Goochland schools celebrate five first-year staffers in Rookie of Year series
Five first-year hires are being celebrated across Goochland schools, but the series also spotlights how the division is trying to hold onto talent.

Goochland County Public Schools is turning a weeklong Rookie of the Year series into something larger than a celebration. By naming first-year staffers at five different campuses, the division is signaling that classroom and support roles matter as much as the school’s public brand, and that recruiting and retaining people is part of the work of serving families well.
That matters in a county where GCPS says it ranks No. 1 in the Richmond metro region by Niche.com for six years in a row, where Niche also ranks Goochland teachers the best in the Richmond area, and where all five schools carry Apple Distinguished School status. The division also says Goochland is one of 15 School Divisions of Innovation in Virginia, a designation tied to instructional and structural approaches meant to improve student learning and promote college and career readiness. Against that backdrop, celebrating rookies is not just about welcome signs and praise. It is about showing how the division tries to build a stable workforce in a competitive school labor market.

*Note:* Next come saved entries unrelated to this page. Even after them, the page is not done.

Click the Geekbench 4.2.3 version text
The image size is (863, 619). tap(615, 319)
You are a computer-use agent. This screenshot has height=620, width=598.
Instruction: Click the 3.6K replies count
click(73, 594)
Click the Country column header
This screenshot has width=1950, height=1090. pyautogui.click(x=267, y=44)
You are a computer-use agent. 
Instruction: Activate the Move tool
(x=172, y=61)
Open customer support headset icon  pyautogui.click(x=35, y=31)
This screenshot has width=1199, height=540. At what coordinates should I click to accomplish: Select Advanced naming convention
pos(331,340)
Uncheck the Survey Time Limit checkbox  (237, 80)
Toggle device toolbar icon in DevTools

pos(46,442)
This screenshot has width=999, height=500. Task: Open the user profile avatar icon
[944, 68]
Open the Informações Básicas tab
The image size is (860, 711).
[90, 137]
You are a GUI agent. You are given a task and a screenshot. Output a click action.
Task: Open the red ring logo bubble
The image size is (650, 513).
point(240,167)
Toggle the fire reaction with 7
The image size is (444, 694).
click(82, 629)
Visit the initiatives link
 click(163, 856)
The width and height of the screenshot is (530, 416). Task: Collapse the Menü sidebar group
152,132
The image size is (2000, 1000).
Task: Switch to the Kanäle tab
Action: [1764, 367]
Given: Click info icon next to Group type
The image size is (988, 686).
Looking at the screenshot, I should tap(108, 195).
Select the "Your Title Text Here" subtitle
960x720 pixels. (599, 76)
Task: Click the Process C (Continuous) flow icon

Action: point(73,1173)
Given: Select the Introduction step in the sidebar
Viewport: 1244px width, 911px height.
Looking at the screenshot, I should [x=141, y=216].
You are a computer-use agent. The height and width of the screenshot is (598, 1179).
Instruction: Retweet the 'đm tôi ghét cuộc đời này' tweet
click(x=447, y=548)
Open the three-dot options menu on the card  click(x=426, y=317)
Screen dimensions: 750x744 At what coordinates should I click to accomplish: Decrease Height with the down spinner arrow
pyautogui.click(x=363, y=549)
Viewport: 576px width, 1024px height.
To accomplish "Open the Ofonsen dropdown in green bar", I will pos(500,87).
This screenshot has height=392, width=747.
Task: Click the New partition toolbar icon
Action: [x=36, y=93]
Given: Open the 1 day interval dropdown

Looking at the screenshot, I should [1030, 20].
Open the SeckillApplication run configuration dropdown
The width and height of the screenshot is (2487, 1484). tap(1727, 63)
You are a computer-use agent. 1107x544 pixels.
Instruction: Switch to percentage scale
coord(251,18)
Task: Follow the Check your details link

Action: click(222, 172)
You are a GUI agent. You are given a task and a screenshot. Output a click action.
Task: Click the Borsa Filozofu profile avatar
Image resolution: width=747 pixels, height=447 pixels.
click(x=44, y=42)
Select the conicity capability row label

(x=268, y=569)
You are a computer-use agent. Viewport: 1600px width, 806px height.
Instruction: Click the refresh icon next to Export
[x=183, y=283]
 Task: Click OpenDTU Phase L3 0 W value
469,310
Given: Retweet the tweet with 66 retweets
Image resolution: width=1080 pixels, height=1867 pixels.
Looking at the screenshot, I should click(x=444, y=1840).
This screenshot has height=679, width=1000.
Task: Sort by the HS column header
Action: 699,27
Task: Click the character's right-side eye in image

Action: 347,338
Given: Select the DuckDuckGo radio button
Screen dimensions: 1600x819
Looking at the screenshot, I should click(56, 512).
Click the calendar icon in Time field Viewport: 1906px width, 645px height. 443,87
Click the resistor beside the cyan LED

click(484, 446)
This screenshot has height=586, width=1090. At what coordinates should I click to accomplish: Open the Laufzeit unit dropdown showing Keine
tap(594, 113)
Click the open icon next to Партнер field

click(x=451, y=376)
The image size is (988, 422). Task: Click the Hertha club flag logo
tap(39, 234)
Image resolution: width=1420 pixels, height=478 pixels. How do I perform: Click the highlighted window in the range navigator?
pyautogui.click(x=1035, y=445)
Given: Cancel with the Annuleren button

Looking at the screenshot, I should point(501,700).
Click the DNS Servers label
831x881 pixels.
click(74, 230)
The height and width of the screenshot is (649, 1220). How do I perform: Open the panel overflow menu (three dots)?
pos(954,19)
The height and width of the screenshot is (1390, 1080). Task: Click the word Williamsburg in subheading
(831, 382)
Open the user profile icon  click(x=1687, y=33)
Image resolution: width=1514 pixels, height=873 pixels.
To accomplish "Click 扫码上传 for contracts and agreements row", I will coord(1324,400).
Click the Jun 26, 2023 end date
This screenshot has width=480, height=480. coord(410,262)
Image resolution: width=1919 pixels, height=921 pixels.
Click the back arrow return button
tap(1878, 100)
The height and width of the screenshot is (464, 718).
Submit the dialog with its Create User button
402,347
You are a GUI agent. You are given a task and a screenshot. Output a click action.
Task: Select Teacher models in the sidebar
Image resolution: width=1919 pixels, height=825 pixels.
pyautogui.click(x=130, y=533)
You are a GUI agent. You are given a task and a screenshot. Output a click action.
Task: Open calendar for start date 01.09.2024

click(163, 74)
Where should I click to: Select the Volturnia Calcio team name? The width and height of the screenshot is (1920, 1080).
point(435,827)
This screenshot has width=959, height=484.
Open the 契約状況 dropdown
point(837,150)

The timing also fits a broader county pattern. In an April 7, 2026 Board of Supervisors information item, Goochland County Administration said it worked with department heads to create quarterly employee awards for Team Goochland in five categories: Employee, Team, Rookie, Leader and Customer Service Star. The county said quarterly winners are eligible for annual awards at a banquet, linking recognition to a positive work environment and to high-quality core services, including education. In that sense, the school system’s rookie series looks like part of a larger public message: staffing is a countywide priority, not a back-office detail.
Michelle Schiebel at Byrd Elementary
Byrd Elementary kicked off the series by introducing Michelle Schiebel as one of the division’s standout first-year employees. The school described her as a fourth-grade teacher who has already made a lasting impression, which says something important about the pace and pressure of the first year in a classroom. At the elementary level, a teacher’s role reaches far beyond lesson plans. Parents are looking for consistency, communication and someone who can help a child settle into the school day with confidence.
Schiebel’s recognition also shows how the division wants families to see first-year hires: not as placeholders, but as contributors who shape the tone of a school. In a district that is publicly proud of its academic reputation, celebrating a rookie fourth-grade teacher at Byrd reinforces the idea that student experience depends on the early-career staff members who are already building trust with children and adults alike.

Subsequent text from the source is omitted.